::: DATA EXTRACT

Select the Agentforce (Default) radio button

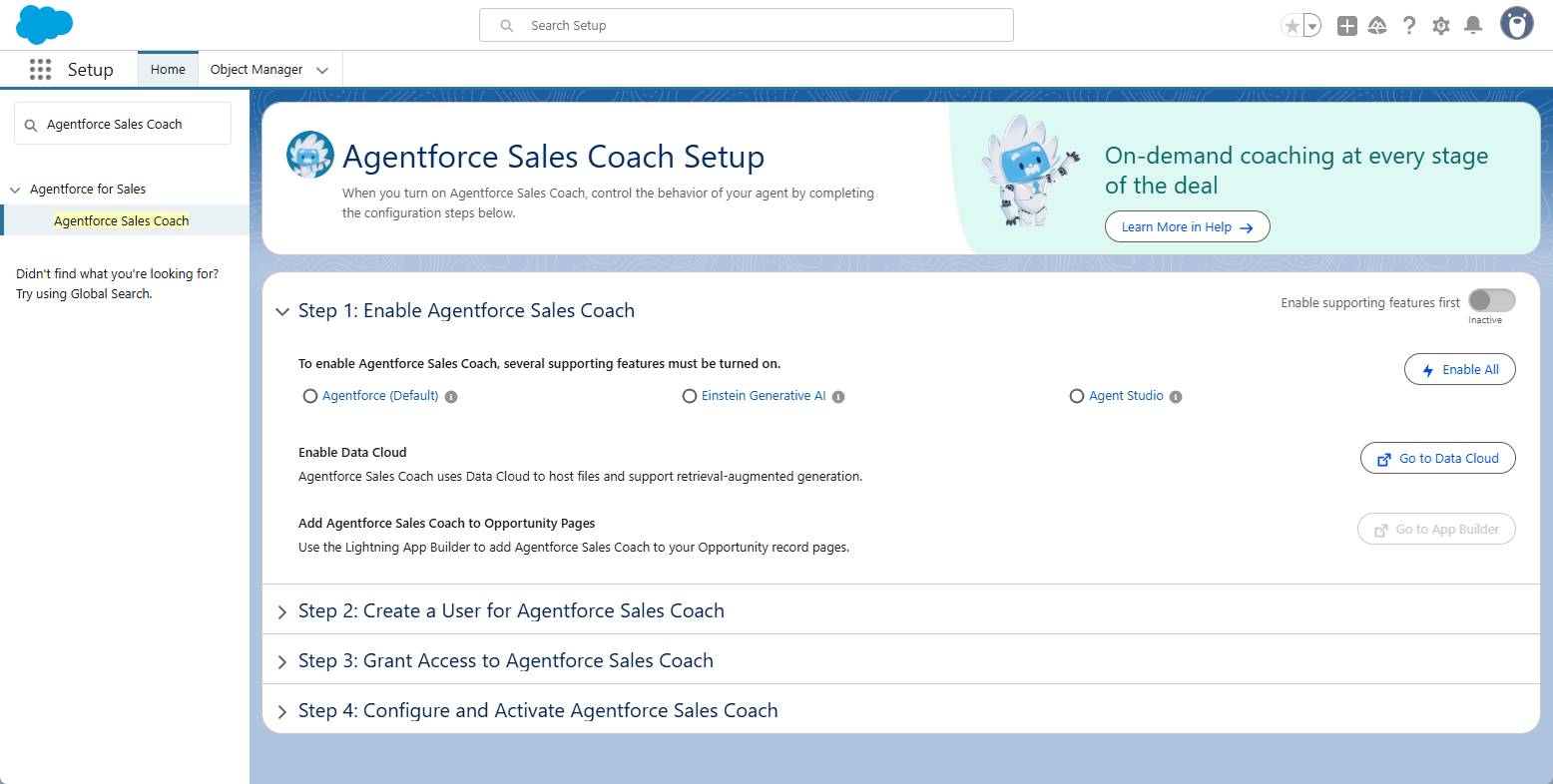(x=310, y=396)
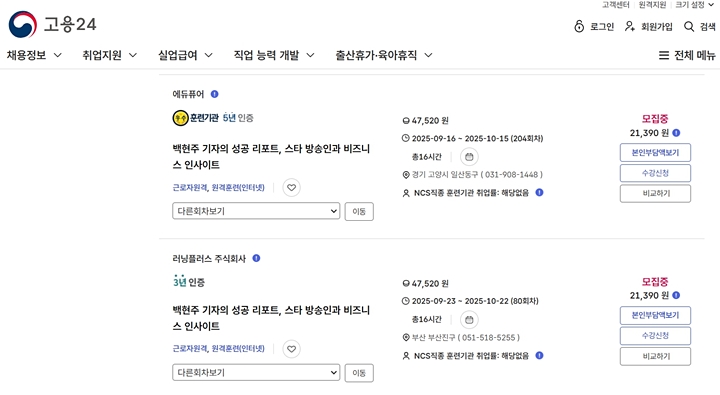Click 수강신청 button for the first course
The width and height of the screenshot is (720, 395).
pyautogui.click(x=655, y=173)
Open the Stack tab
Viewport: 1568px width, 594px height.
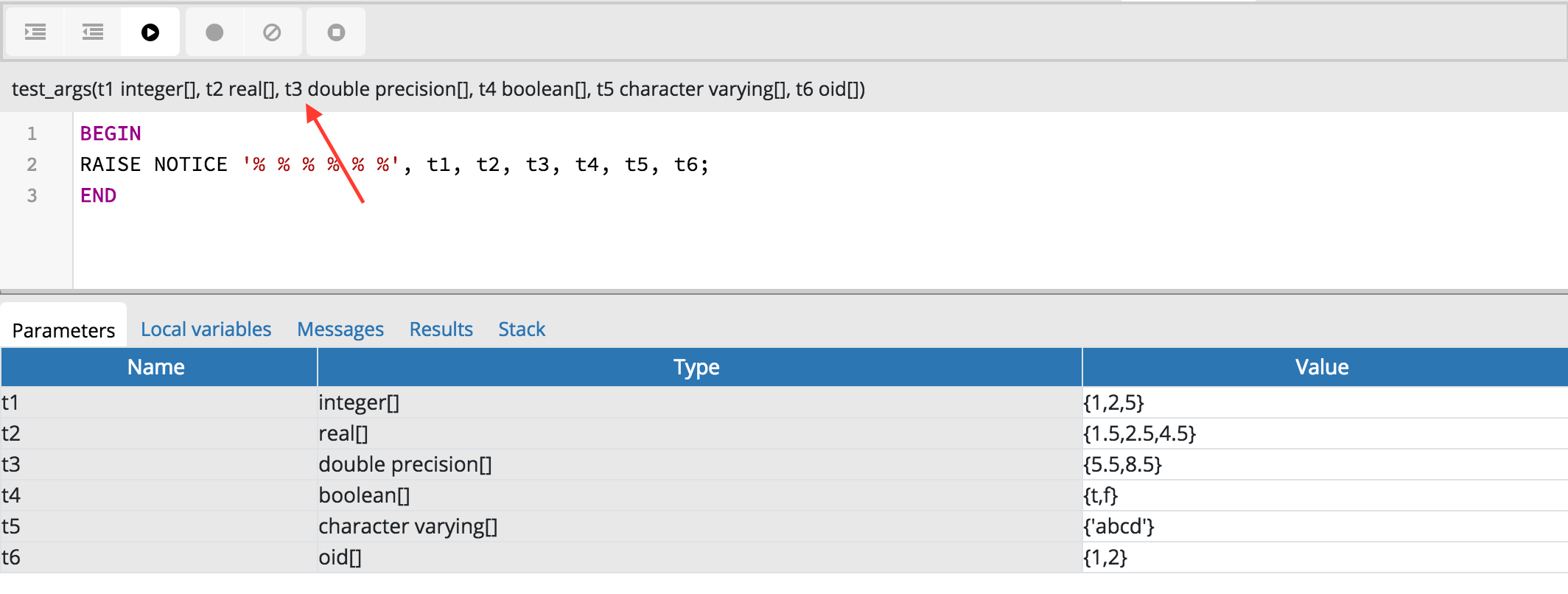(x=521, y=329)
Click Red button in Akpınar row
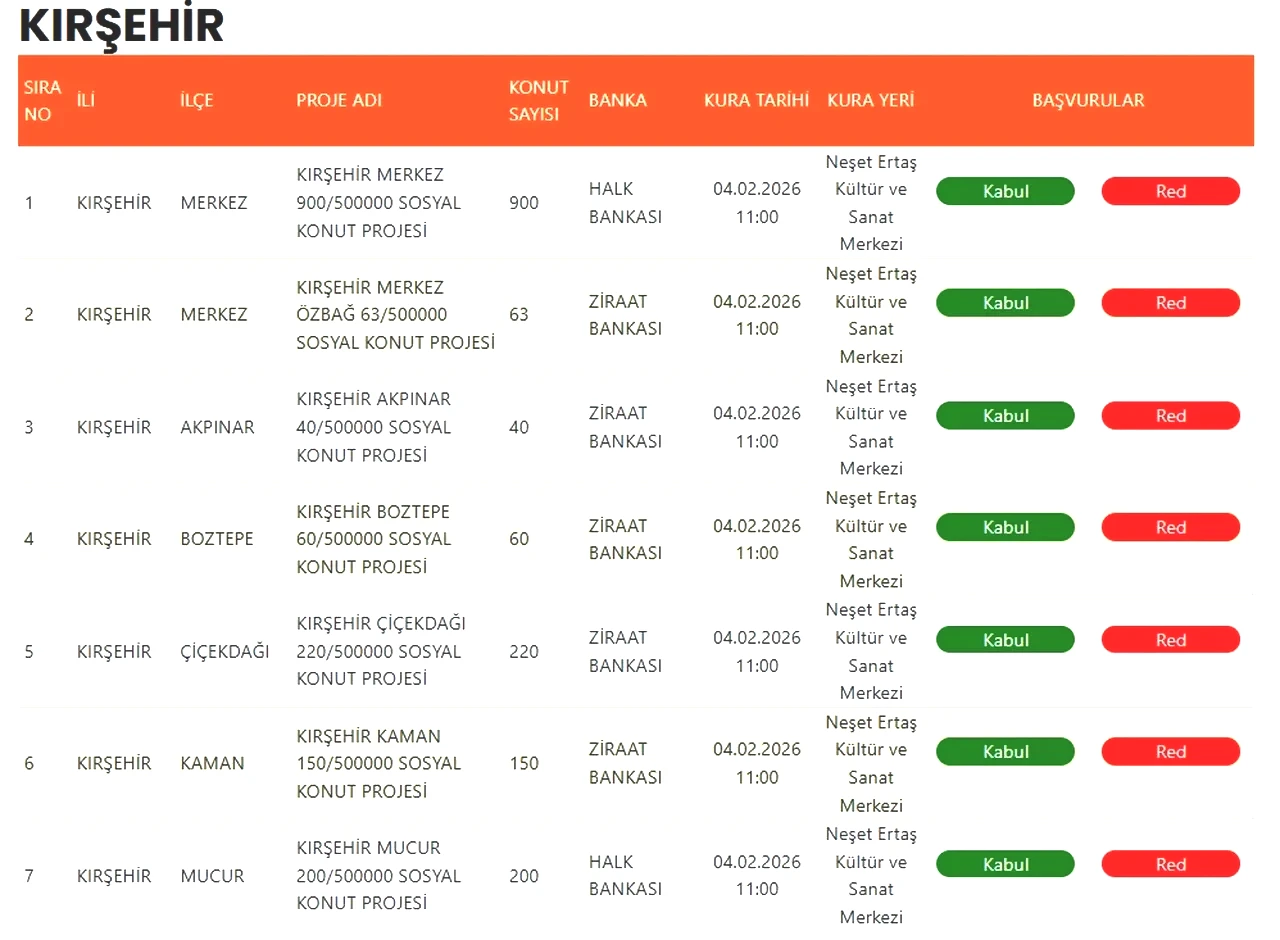 [x=1170, y=416]
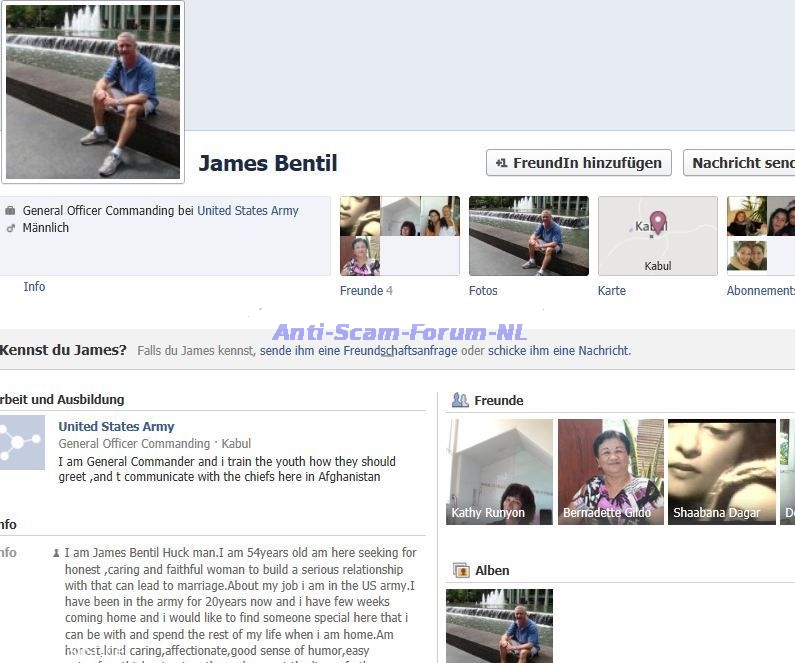The height and width of the screenshot is (663, 795).
Task: Open the Info section link
Action: click(x=34, y=287)
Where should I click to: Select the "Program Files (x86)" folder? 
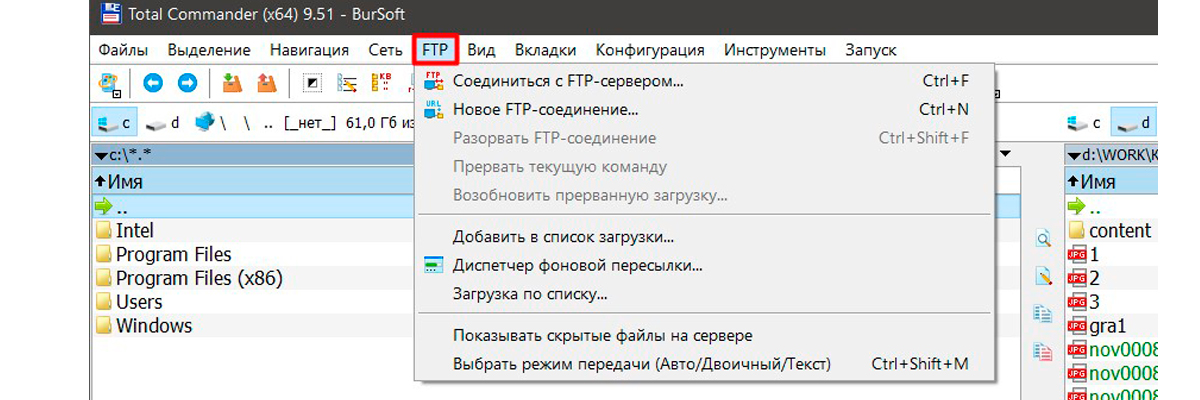coord(199,278)
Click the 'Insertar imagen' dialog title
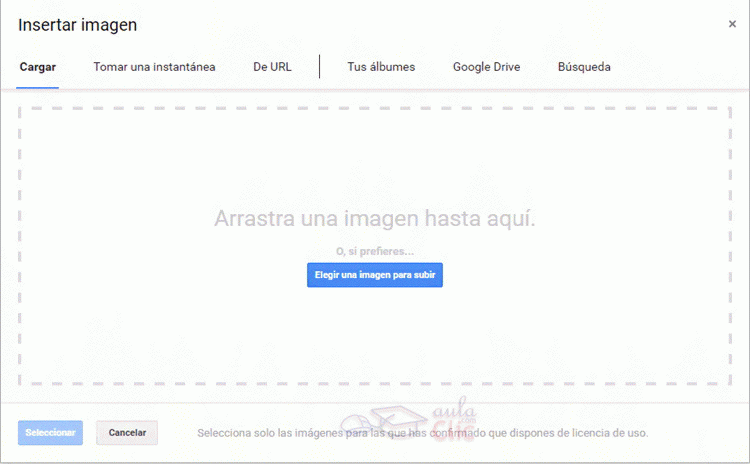 click(78, 25)
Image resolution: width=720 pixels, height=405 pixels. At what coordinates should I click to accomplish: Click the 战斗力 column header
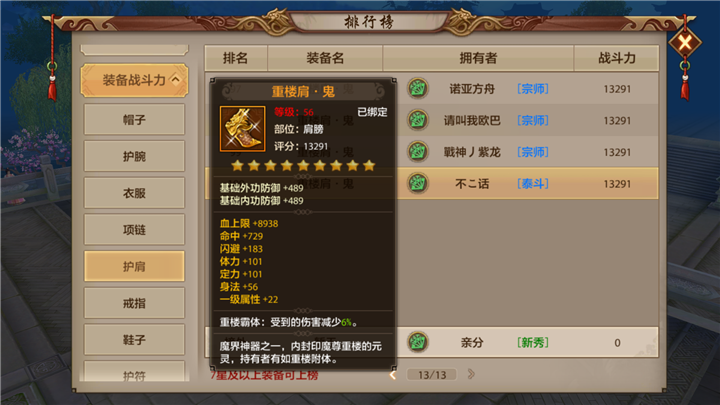[617, 58]
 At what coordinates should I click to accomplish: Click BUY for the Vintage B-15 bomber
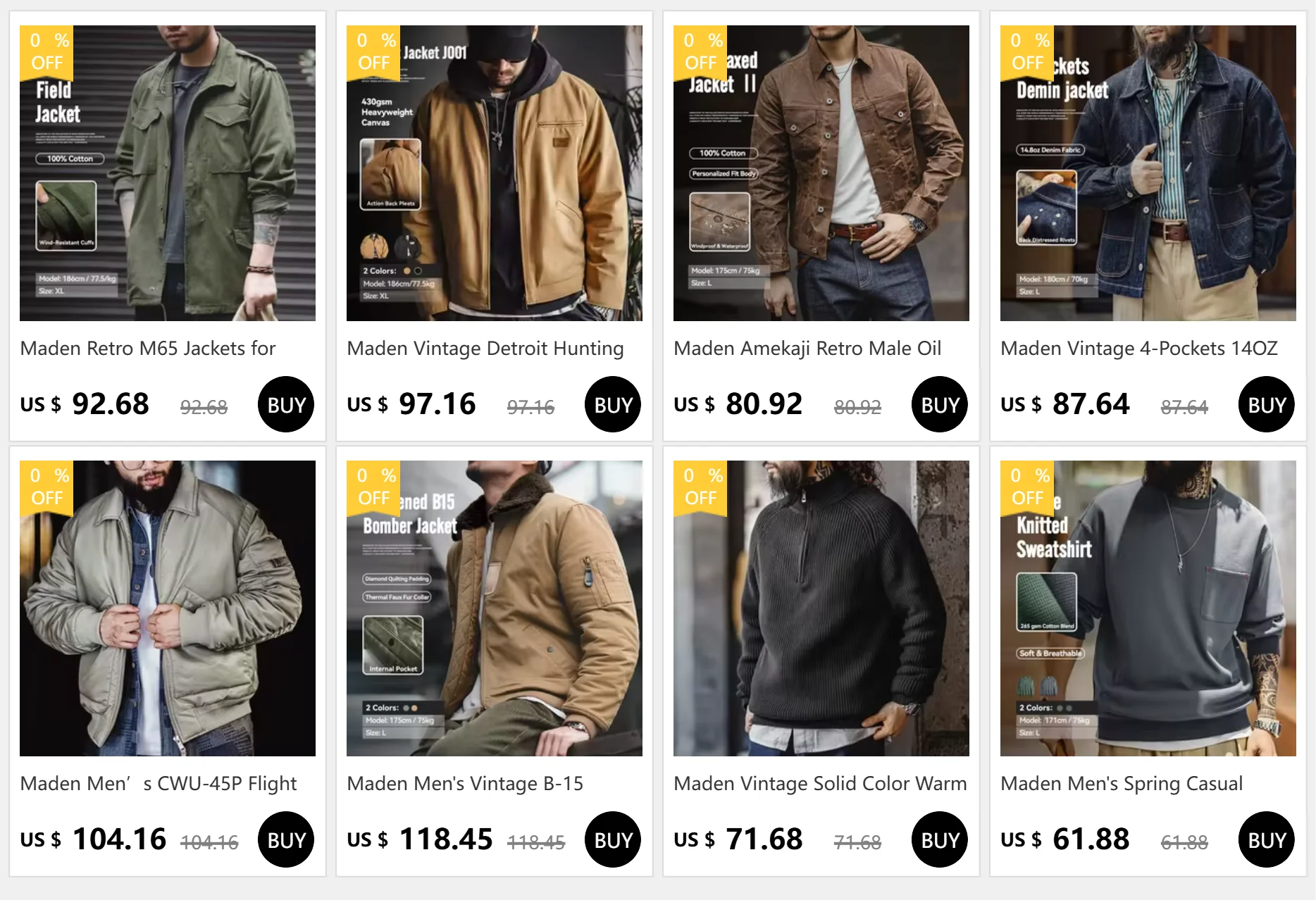pos(613,839)
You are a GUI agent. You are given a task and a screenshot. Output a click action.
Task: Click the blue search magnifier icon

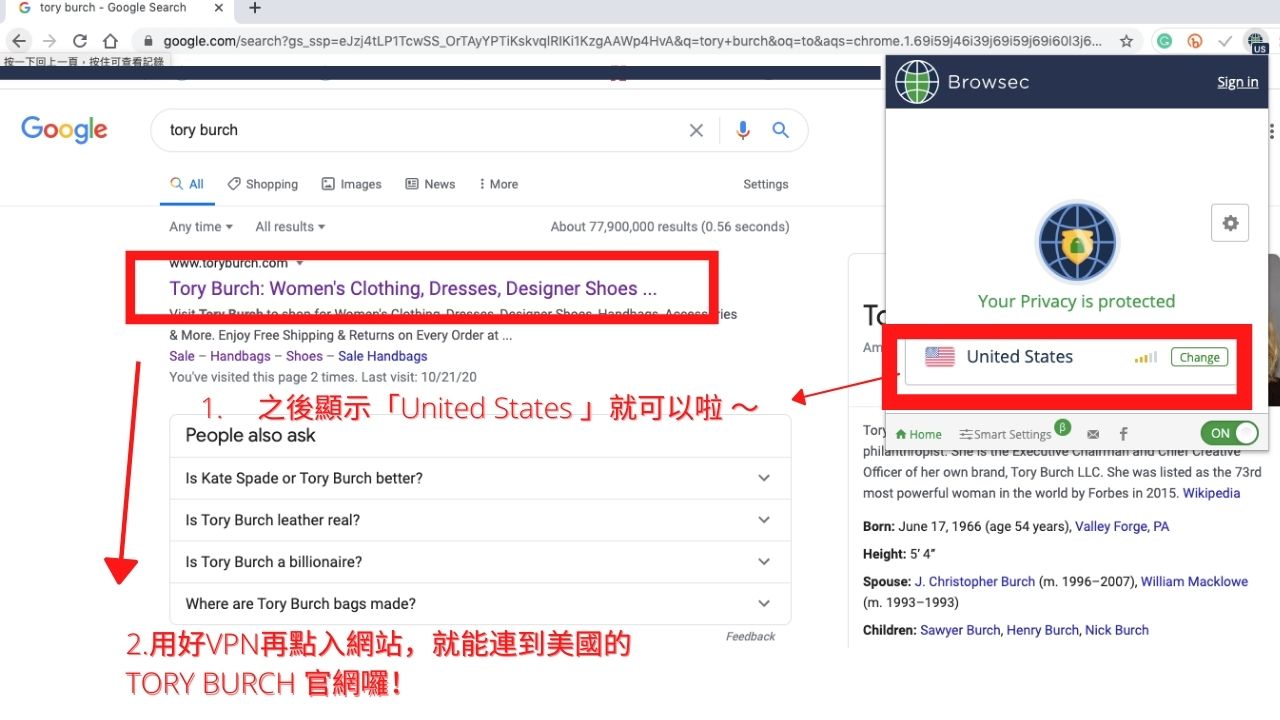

::::::

WHAT TO DO ▸ Please return, without any change, the lines from the line containing "Click the 'Insertar imagen' dialog title" through the last line of the entries, dropping the pictures.

EXERCISE OUTPUT ▸
Click the 'Insertar imagen' dialog title
 click(78, 25)
Image resolution: width=720 pixels, height=405 pixels. At what coordinates should I click to accomplish: Click the 战斗力 column header
[617, 58]
 At what coordinates should I click to accomplish: Click BUY for the Vintage B-15 bomber
pos(613,839)
You are a GUI agent. You are given a task and a screenshot. Output a click action.
Task: Click the blue search magnifier icon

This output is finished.